Thursday, July 18, 2019

With only a day and a half to go before the end of the filing period for this fall’s municipal election in Elizabeth City, only one challenger has emerged for the eight city council seats and the mayor’s job.

Michael Brooks, a former five-term city councilor in the city’s Third Ward, filed for one of the ward’s two open seats on Wednesday.

He joins the ward’s two incumbent councilors, Rickey King and Kem Spence, who have already filed for re-election.

No other incumbents seeking re-election in the city’s October election have drawn challengers. The last day to file for the city’s October election is Friday at noon.

In an interview prior to filing, Brooks said his entry into the race is partly a response to a Daily Advance article published in Wednesday’s edition about councilors’ absences over the last 12 months. That article noted Spence has missed more than a third of council meetings over that time. Spence said his absences were due to a work conflict he’s now corrected.

King also tied with Second Ward Councilor Gabriel Adkins for the second-most absences over that time. Both had nine each.

While not calling Spence by name, Brooks said he feels someone can’t represent constituents effectively if they miss a third of council meetings. He also described the absences as a sign that Spence was too busy to serve, not that he didn’t care about constituents.

Asked his view of the council over the last two years, Brooks — a preacher and Army veteran who stepped down from council in 2017 — said he was concerned about the city’s Tourism Development Authority delivering what he referred to as a “bad blow” to Elizabeth City State University by cutting funding support for the university’s homecoming celebration. The council appoints some members to the Tourism Development Authority board, but doesn’t get to vote on its budget.

The Tourism Development Authority board approved reducing annual earmarks to a number of community nonprofits by half, dropping ECSU’s to $9,000, on the rationale that money would be better spent on regional marketing.

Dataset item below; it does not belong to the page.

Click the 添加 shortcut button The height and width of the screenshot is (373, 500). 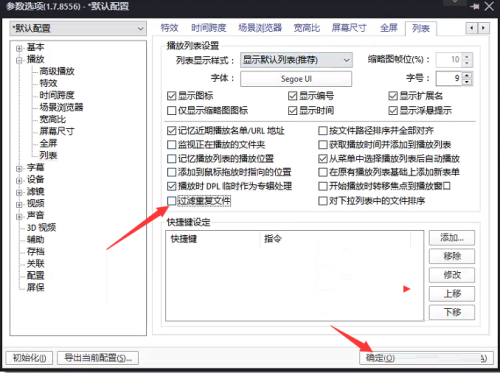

Brooks disagreed, and said he takes issue with comparing the economic impact of ECSU to Arts of the Albemarle, an organization that accepted its reduced earmark. ECSU stands above in putting “heads in beds,” Brooks said.

Although Brooks said he didn’t plan to seek re-election in 2017, a late write-in campaign resulted him placing third in a four-candidate race for two seats.

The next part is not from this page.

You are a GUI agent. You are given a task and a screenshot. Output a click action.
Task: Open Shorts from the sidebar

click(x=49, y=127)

Other recent candidates for city council and mayor were asked their plans on Wednesday.

Sam Davis III, who’s run unsuccessfully for mayor, declined to share his plans on Wednesday. He said if he plans to run for office, he wouldn’t tell the media prematurely.

Davis ran in 2015 and 2017, losing narrowly in 2015 to incumbent Joe Peel, but losing in 2017 to Parker 67.4 to 32.3 percent.

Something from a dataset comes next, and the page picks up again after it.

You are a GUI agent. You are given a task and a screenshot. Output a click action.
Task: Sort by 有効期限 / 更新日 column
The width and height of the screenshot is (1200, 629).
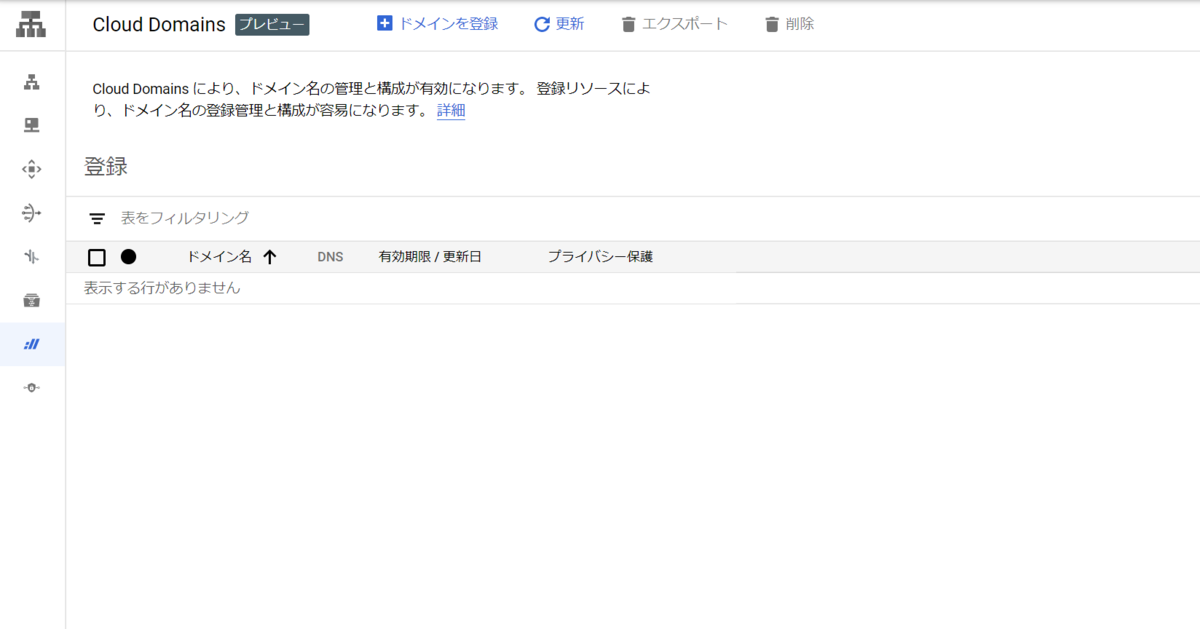pos(430,256)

Alice Redding, who ran in 2015 and 2017 for a First Ward seat, said she’s not running this year. She said First Ward Councilors Jeannie Young and Billy Caudle are doing a “great job,” and she is happy to support them.

Redding also commented that, were she a resident of other wards, she might have run, citing some councilors’ high absences.

Local attorney Jason Gillis has run unsuccessfully in the last two council races in the Fourth Ward, losing both times.

“I’m staying out of it,” Gillis said when asked about this year’s council race.

Even with Brooks’ entry into the Third Ward race, this year’s election is still unusually uncontested. Sometimes the two seats in a council ward go uncontested — that last happened in the First Ward in 2013 — but it’s rare that the seats in three wards — a total of six seats —would.

It’s also very rare in the city’s history that a mayor goes without a challenger. Mayor Rick Gardner went without opposition in 1995, and Mayor John Bell went three terms, from 1973 through 1977, without a challenger.

Had no challengers emerged in any contest this year, that would have been unprecedented, at least in the city’s modern history. City staff knew of no city elections that were completely uncontested, and voting abstracts dating back to 1969, the earliest year the Pasquotank Board of Elections has on record, showed at least some contests every year.